Furthermore, our model's efficacy was compared with other studies using other models. For example, Dandekar et al. [Reference Dandekar and Barbastathis14] showed an SIR model, when estimating the total cases by the end of February 2020 in Wuhan, China, can lead to an error of 150%. Wang et al. [Reference Wang15] employed an SEIR model, estimated 11 044, 70 258 and 227 989 confirmed cases by the end of February 2020 in Wuhan, China, using R 0 = 1.9, 2.6 and 3.1, respectively. These estimations came down to an absolute error of 78%, 43% and 364%, respectively, far beyond our error of 8%. The authors stated that classical estimation models' accuracy largely depends on the parameters used, based on previous studies and various approaches and assumptions, and required a large dataset. Furthermore, the classical SEIR and SIR models' parameters are assumed to be constant. Therefore, they cannot recover the stagnation observed in Wuhan's infected case count due to the strict government control in China. Moreover, despite the numerous efforts to generate the model for Wuhan, the authors stated that the dynamics model for the other locations in mainland China and other places in the world still needs to be developed with specific parameters to be redefined.
Conclusions
Several models for the prediction of the COVID-19 outbreak existed, but few could well predict the transmission of the epidemics under stringent public health intervention. Based on the growth rates T and K, we proposed a simple model for studying and predicting the progression of the epidemics. We evaluated the role of government control policies based on this model and predicted the inflection point and end time of the epidemic, the maximum number of hospitalised patients and the expected number of infections (Table 3). Our model yields accurate short-term forecasting of the pandemic's progression: our predictions are in excellent agreement with the real data. It should be noted that the proposed model will not be necessarily accurate for long-term predictions due to changes in the external environment (e.g. the update of the government control policies, development of the treatment methods, etc.). Therefore, model parameters will need to be timely updated to generate reliable long-term predictions.

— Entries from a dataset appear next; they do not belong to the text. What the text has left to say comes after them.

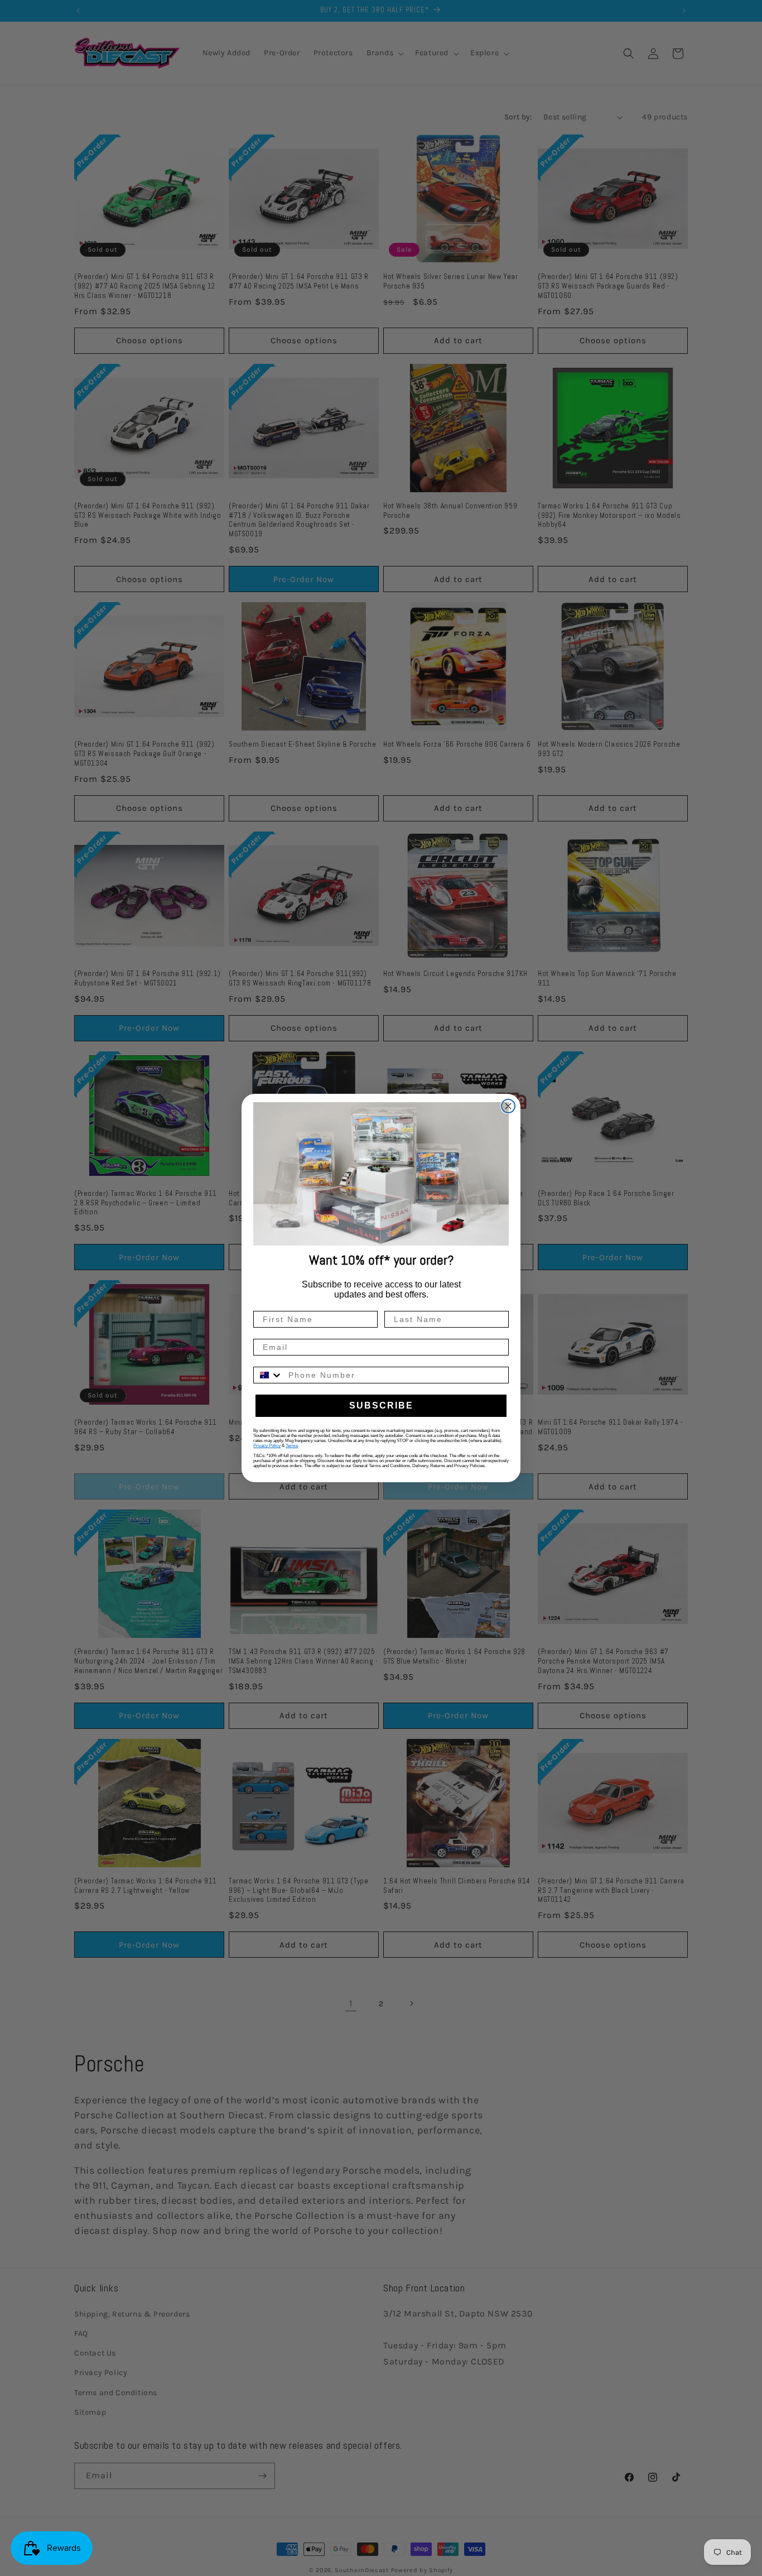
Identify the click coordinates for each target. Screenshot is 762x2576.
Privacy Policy (267, 1445)
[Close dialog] (508, 1106)
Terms (292, 1445)
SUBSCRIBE (381, 1405)
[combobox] (268, 1375)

In summary, we developed a simple yet effective model using a small dataset for predicting the evolution of the COVID-19 outbreak in mainland China. The mathematical model is of great guiding significance to assess the impact of government control policies in preventing the spread of the disease. This model is expected to contribute to resource allocation and planning in the health sector while providing a theoretical foundation for governments to respond to future global health crises or epidemics.
Author contributions
Conceptualisation, X-D.S; methodology, C.S. and Y.Y.; formal analysis, C.S. and Y.Y.; writing, all authors; funding acquisition, C.S. All authors have read and agreed to the published version of the manuscript.
Financial support
This project was supported by the National Key R&D Program of China (2018YFA0902500), the National Natural Science Foundation of China (41706137, 41630979 and 41670622), the Natural Science Foundation of Guangdong province, China (2017A030310332), the State Key Laboratory of Tropical Oceanography, South China Sea Institute of Oceanology, the Chinese Academy of Sciences (Project No. LTO1909) and the Graduate Education Innovation Project (Guangdong province, 2020JGXM094).
Conflict of interest
The authors declare no conflict of interest.
Data availability statement
The datasets generated during and/or analysed during the current study are available from the corresponding author on reasonable request.